# [Exercise goal]
Condense the paragraph of the Drass information post that starts with "Movement Automatic winding" into a short list, keeping its main facts.

# [Source]
"""

# Drass information



## EL_Chingon

I have been in contact with Drass to find out how to obtain there watches and this is what they tolda me.

Hi Kevin ,

Thanks for your interest in the MILLEMETRI watch!
In addition to the exclusive MILLEMETRI DRASS, with the patented DRASS finished case, DRASS have introduced the new BRONZE, OXPRO and INOX editions.
All the watches belong to a limited numbered edition assigned by Drass Galeazzi and sale is normally preferred to divers or operators of the Diving Industry.
In fact as standard practice we require a C.V. or a diver certificate to assign the watch, but for each lot there is also a small percentage of watches available for sale.

Please find below some interesting information on the Millemetri Watch.


*Movement Automatic* winding ANONIMO F1 01.1 on ETA 2824-2, colimaçon finish on rotor and bridge, adjusted 4 positions. It is a Swiss mechanism made by the elite watchmaker from Florence Anonimo.

*Functions* Hours, minutes, seconds, date. Dial Arabic numerals at cardinal points, markers, baton hour and minute hands and dot on nickel second hand all treated with luminous coating. Date window between h.3 and h.4.
*Watch case* the watch case is the legendary Opera Meccana, sand-blasted and satinated AISI316 stainless steel; 42.00 mm. diameter, screw locked back cover.
Screw locked crown and manual helium expulsion valve. 4 mm thick domed sapphire crystal.
The satination process is a patented process named Drass, giving to the watch a unique colour. The case is the same make of the original old Panerai manufactured by the same artisan workshop. 

*Water Resistance* 120 ATM, the only watch worldwide tested in Drass diving bell test simulator.

The retail price of the watch is € 2,600 (two thousand six hundreds) excluded VAT and shipping costs.
For Divers and Offshore Operators the watch price is *€ 2.100,00* (two thousands) and it will be shipped in its exclusive wooden box.

"""

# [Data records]
"""

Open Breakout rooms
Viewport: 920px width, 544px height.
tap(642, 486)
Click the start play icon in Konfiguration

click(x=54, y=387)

"""

# [Correct result]
- Automatic winding movement: ANONIMO F1 01.1 on ETA 2824-2
- Colimaçon finish on the rotor and bridge
- Adjusted in 4 positions
- Swiss mechanism made by Anonimo, the elite watchmaker from Florence